WOW! Thank you for joining us. We’ll make a great team!
We can start this week and go further. I’ll wait for your notebook if you have the time.
Regarding my work, I divided it into 3 notebooks: The 1st is dedicated to numerical features, 2nd to categorical features (ordinal + nominal) and the 3rd is about the machine learning process/validation/submission.
One advantage of making like this is that each notebook is independent of the others because 1st and 2nd create new CSV files that are input to the 3rd.
For example, I generate many files for categoricals and test all the options in the 3rd to see which is performing better.
I read that some of the competitors mentioned that once that you have, let’s say, 5 models with relatively good scores, you would like to “blend” them to have a better score. This will be done with, for example, weighted arithmetic mean. Check this post from Kaggle. I think you are in a similar position.

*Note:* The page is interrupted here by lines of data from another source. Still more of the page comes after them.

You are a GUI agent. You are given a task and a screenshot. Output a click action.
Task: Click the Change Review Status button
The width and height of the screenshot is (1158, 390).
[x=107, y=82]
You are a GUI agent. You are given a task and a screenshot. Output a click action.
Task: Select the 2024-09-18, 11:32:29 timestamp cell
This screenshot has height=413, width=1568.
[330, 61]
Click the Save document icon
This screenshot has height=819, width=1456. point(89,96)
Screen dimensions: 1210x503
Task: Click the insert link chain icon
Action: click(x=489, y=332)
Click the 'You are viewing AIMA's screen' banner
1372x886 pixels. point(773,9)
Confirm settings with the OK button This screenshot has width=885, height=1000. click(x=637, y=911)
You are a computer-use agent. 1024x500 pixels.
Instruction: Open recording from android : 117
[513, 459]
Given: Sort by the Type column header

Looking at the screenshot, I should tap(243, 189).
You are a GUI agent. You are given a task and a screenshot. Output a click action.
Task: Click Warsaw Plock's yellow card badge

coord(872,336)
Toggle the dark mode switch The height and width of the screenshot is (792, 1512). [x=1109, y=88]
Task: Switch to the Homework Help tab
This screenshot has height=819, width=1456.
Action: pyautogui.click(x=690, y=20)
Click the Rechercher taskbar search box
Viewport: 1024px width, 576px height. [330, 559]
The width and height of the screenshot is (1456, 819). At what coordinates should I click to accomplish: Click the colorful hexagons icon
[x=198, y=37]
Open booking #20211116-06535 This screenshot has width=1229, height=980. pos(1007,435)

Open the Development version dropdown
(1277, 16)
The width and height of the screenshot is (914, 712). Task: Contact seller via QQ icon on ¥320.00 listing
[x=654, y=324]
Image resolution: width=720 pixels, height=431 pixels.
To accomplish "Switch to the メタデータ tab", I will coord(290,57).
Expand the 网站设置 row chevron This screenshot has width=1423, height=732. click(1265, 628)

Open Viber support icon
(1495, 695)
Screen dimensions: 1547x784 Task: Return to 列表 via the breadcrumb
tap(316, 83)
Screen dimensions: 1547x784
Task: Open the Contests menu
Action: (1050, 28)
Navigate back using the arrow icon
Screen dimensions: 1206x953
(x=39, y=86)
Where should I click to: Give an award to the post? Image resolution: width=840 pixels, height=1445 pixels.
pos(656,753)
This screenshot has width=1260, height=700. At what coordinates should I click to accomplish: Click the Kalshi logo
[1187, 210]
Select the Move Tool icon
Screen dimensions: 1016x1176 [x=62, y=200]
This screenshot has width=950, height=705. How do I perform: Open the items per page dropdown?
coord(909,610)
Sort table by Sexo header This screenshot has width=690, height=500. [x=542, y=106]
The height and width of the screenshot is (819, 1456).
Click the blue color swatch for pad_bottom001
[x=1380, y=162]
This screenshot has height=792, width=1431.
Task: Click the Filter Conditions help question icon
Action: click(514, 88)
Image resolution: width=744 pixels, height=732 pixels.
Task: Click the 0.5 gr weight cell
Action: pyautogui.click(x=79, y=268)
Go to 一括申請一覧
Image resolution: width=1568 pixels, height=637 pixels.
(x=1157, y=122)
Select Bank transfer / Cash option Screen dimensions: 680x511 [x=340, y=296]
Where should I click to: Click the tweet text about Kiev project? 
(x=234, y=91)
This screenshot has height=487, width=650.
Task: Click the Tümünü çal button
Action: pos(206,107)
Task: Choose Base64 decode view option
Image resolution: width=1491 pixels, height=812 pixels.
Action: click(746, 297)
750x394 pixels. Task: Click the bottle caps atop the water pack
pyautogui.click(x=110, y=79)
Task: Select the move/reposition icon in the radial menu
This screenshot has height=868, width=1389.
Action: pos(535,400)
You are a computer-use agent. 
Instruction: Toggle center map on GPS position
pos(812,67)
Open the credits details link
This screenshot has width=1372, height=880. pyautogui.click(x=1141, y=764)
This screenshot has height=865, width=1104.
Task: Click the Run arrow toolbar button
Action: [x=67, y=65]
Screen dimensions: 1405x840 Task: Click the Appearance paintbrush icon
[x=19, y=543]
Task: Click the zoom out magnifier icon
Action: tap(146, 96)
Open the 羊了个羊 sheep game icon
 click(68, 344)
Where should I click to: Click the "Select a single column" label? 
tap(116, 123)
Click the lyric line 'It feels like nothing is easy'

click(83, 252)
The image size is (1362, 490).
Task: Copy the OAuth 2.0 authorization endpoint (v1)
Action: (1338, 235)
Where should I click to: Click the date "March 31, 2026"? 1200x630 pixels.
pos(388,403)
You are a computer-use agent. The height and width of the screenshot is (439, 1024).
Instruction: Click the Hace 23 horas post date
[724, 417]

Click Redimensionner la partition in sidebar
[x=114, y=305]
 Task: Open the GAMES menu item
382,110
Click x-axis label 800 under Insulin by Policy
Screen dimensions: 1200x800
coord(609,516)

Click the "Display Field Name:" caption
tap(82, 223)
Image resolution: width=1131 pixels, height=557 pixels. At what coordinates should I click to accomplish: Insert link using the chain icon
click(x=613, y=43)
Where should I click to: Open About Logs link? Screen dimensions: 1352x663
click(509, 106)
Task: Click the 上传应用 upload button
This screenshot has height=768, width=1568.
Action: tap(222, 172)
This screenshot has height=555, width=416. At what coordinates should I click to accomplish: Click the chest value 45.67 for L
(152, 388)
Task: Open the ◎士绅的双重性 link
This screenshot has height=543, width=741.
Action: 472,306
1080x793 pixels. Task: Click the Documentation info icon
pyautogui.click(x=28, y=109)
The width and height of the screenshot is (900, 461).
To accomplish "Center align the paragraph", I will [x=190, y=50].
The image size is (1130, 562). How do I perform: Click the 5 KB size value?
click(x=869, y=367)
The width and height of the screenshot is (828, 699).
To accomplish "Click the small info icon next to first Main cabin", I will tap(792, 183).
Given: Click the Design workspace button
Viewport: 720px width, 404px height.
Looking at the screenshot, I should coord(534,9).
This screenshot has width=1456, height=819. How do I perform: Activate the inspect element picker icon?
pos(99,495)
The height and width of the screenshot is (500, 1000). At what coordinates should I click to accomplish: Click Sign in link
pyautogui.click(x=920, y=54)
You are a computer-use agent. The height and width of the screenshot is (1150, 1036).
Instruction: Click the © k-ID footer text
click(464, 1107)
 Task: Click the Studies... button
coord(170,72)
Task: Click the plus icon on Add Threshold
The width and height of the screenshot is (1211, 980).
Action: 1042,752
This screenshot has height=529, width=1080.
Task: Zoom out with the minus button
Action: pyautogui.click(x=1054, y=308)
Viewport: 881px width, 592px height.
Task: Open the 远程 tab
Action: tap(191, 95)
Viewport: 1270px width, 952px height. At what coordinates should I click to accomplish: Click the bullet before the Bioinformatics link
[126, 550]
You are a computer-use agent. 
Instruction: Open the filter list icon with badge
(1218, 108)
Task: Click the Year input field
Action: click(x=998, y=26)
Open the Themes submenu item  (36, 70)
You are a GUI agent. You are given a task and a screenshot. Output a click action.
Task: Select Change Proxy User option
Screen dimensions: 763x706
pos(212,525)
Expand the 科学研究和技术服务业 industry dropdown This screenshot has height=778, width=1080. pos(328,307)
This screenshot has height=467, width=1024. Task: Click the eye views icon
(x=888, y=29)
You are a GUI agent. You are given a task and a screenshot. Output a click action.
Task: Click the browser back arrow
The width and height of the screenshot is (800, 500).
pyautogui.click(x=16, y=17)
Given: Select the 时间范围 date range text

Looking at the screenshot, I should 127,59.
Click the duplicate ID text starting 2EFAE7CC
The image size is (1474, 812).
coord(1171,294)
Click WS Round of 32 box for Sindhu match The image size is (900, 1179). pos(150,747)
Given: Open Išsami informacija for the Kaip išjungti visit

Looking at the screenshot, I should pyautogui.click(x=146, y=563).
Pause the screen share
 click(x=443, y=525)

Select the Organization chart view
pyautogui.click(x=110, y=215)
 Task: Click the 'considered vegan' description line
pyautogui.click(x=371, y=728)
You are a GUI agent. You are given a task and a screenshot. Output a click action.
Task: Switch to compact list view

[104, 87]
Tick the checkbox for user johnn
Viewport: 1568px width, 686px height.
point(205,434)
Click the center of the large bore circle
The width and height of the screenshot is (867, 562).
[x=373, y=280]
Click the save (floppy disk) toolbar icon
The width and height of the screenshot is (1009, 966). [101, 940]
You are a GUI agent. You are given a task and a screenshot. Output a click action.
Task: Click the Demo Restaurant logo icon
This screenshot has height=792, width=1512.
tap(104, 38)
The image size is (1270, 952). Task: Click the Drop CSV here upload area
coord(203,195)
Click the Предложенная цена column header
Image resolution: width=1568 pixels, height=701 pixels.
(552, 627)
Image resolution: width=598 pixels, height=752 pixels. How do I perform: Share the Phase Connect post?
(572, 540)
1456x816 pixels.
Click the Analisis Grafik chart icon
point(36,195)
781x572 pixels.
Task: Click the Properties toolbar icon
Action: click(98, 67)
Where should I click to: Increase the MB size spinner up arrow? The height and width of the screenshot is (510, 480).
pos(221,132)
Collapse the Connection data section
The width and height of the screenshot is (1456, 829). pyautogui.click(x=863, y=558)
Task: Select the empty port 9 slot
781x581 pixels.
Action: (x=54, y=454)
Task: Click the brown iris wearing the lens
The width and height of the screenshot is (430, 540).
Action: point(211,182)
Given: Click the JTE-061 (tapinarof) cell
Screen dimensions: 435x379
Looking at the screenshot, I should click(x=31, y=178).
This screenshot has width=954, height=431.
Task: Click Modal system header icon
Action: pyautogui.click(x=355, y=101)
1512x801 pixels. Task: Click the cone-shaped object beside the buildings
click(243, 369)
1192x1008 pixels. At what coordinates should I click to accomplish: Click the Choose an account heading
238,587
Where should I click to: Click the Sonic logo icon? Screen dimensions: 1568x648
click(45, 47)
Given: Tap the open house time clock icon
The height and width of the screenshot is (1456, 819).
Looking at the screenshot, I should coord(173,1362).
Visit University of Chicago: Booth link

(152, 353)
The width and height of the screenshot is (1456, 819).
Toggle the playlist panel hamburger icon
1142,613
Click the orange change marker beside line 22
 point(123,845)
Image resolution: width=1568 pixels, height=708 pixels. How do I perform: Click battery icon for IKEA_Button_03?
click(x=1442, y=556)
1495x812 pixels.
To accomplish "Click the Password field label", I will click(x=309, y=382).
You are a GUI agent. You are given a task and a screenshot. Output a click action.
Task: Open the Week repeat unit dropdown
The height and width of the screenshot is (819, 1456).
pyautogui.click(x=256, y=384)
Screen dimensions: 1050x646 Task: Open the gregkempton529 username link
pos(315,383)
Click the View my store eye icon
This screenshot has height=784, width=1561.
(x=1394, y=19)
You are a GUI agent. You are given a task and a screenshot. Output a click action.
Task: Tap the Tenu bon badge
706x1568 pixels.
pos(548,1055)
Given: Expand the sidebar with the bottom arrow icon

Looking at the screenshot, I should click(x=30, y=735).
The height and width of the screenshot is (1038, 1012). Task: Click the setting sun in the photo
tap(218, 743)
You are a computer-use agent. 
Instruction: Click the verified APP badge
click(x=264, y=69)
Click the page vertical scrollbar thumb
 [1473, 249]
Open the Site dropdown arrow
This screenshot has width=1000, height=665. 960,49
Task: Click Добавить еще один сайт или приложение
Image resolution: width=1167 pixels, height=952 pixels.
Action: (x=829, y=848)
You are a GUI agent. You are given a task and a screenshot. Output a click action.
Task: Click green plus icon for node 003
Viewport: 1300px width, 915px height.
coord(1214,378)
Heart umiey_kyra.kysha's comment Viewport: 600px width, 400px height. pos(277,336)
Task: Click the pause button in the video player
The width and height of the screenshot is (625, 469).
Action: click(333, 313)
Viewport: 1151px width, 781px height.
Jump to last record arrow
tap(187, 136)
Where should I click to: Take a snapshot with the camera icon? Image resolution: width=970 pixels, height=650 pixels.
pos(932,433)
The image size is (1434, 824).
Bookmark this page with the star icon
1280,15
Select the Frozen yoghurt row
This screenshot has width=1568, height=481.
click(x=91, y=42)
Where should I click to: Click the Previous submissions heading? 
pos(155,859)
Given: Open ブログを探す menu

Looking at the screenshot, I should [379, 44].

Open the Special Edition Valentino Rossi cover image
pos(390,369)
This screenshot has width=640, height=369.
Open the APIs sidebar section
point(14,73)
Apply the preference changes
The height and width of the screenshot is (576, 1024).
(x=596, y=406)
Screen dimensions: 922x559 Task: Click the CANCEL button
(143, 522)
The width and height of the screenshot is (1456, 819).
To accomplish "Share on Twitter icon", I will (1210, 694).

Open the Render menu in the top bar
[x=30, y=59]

Ok I think I have posted this correctly to Github and it is public. https://github.com/cablue01/Kaggle-House-Prices-Competition/blob/master/Kaggle_House_Prices_Advanced_Regression_Techniques.ipynb I am not really comfortable with Github yet. Is there another place on this forum I should post this? Any constructive feedback is appreciated. I tried to add some interesting and helpful comments, but mostly just documenting the process.
Hey @cablue01, this looks great!
I suggest that you create a new topic in the Share category, introduce us to your work and upload the notebook file over there. The platform will automatically append a one-click viewable link at the end of the post.
I see that the blending technique is already familiar to you.
I will let you know if we reach your level and have some ideas on how to improve the score.
Thanks a lot! I created a topic in the share category.
Thanks! I’ll keep plugging away and will share anything I can come up with.
Thank you for sharing your work!!
Hey @Rucha and @spader108,
do you have a Kaggle account? I can invite you to a team in Kaggle if you wish.
My work is in this gitlab repo.
Please take a look at the readme file.
The 1st part generates a CSV file with the numerical features while the 2nd part does the same for categorical features. The 3rd part is for modeling and testing. I think not only the 3rd part but also 1st and 2nd need improvements. A first step would be to analyze and propose ideas to have better performance. Do you agree?
Please let me know in what part(s) of the project you feel comfortable working with and let’s organize how to proceed. Let’s discuss some ideas and test some modeling!
There are many sources to get motivation from in the Kaggle’s public notebooks and also the work that cablue01 shared with us.
I got a skills of Data Analysis and have basic knowledge of ML. I am passionate and genuine in improving my skills. Let me know if this works then i’d love to be part of this journey.
BTW I’ve also have a kaggle account
Of course! The idea is to merge effort and improve our skills.
Awesome!! Let me know how shall we proceed further!
Sounds good @fedepereira … I’ll look it all over
I have kaggle acct but whatever is easier
Do you want to continue using this forum thread to communicate or move to discord or something else?